• _Фрагмент страницы_:
....
Соответствуют их идеям о концентрации власти

Если в эпоху равенства люди легко воспринимают идею сильной центральной власти, то лишь потому, что признавать и поддерживать эту власть людей заставляют их обычаи и чувства. Постараюсь пояс­нить это несколькими словами, так как основные соображения на этот счет уже были высказаны ранее.

Люди, живущие в демократическом обществе и не видящие вокруг ни начальников, ни подчиненных, лишенные привычных и обязатель­ных социальных связей, охотно замыкаются в себе и полагают себя сво­бодными от общества. Мне уже пришлось довольно много рассуждать на эту тему, когда речь шла об индивидуализме. Люди почти всегда с трудом отрывают себя от личных дел, чтобы заняться делами общест­венными, поэтому естественно их стремление переложить эти заботы на того единственного очевидного и постоянного выразителя коллек­тивных интересов, каким является государство.

Они не просто теряют вкус к общественной деятельности, но часто у них просто не хватает на нее времени. В демократическом обществе частная жизнь принимает столь активные формы, становится столь беспокойной, заполненной желаниями и работой, что на политическую жизнь у человека не остается ни сил, ни досуга.

Мне бы не хотелось думать, что упадок интереса к общественной де­ятельности непреодолим; борьба с ним и является главной целью моей книги. Просто я утверждаю, что сегодня эта апатия неустанно заполня­ет души под воздействием каких-то таинственных сил и, если ее не ос­тановить, она охватит людей полностью.
....
• _Собранный материал_:
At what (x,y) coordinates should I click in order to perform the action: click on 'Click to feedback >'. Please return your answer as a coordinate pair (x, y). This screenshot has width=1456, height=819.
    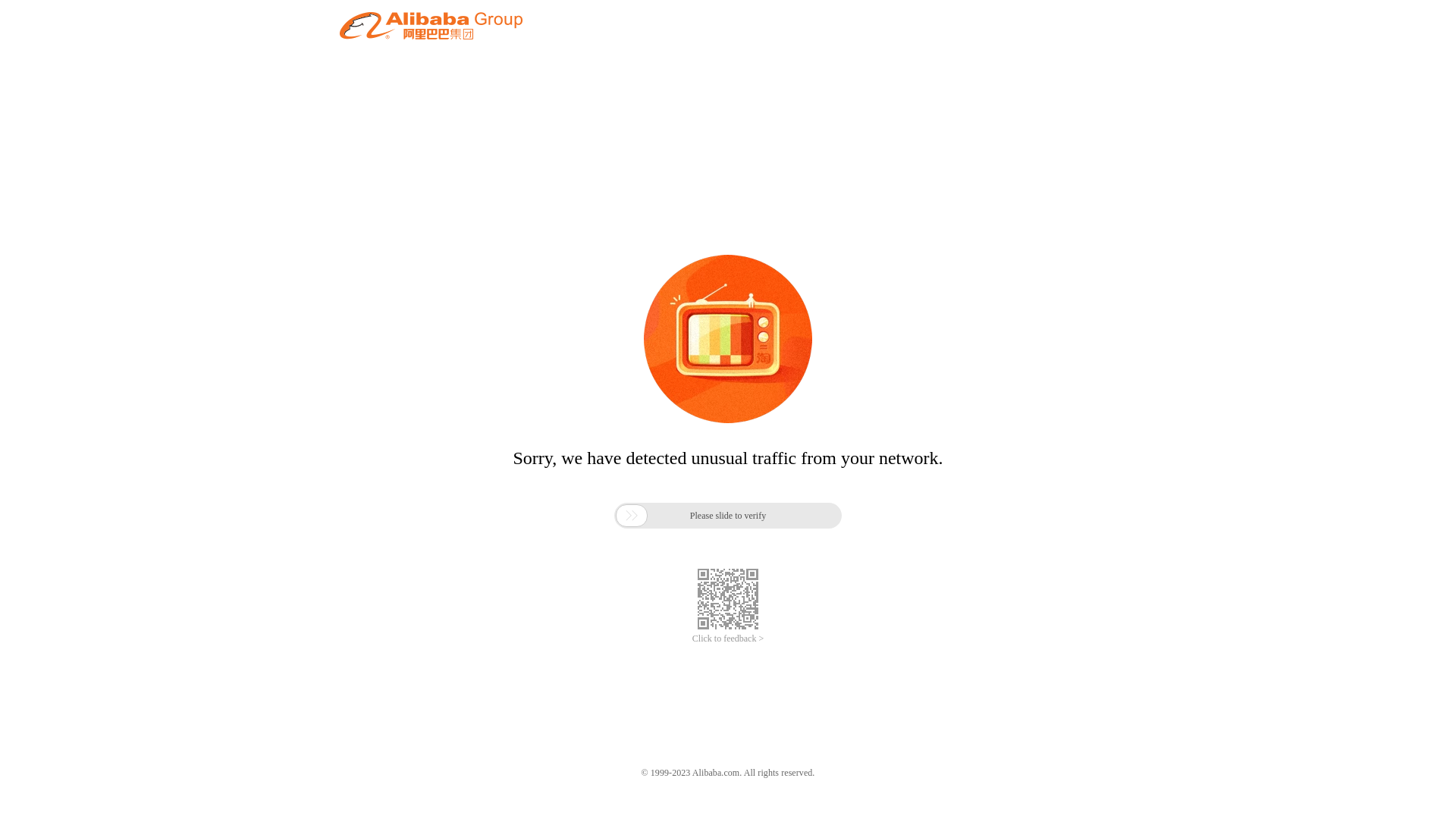
    Looking at the image, I should click on (728, 639).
....
• _Указания к заданиям_:
1. Выпишите три прилагательных, которыми в тексте о концентрации власти определен «выразитель коллективных интересов».
2. Что автор текста о концентрации власти называет главной целью своей книги?
3. Напишите продолжение текста о концентрации власти, начиная сразу после его последнего предложения.

• _Итоговые ответы_:
1. Единственного, очевидного, постоянного.

2. Борьбу с упадком интереса к общественной деятельности.

3.
У меня уже была возможность показать, что крепнущая тяга людей к благосостоянию и неустойчивый характер собственности заставляют демократические народы опасаться социальных неурядиц. Склонность к стабильности общественной жизни становится у них единственной политической страстью, возрастающей по мере отмирания других по­литических устремлений; это естественным образом располагает граж­дан к тому, чтобы постоянно передавать центральной власти все новые и новые права, ибо они считают, что только она одна, предохраняя самое себя, заинтересована и располагает необходимыми возможнос­тями защитить их от анархии. Поскольку в эпоху равенства никто не обязан рассчитывать на значительную поддержку со стороны, каждый индивидуум является одновременно и независимым, и беззащитным.

Эти два состояния, которые не следует ни смешивать, ни разделять, вы­рабатывают у человека демократического общества весьма двойствен­ные инстинкты. Независимость придает ему уверенность и чувство соб­ственного достоинства среди равных, а бессилие дает ему время от вре­мени почувствовать необходимость посторонней поддержки, которую ему не от кого ждать, поскольку все, окружающие его, одинаково слабы и равнодушны. В своем отчаянии он невольно устремляет взоры к той громаде, которая в одиночестве возвышается посреди всеобщего упад­ка. Именно к ней обращается он постоянно со своими нуждами и чая­ниями, именно ее он в конце концов начинает воспринимать как един­ственную опору, необходимую ему в собственном бессилии1.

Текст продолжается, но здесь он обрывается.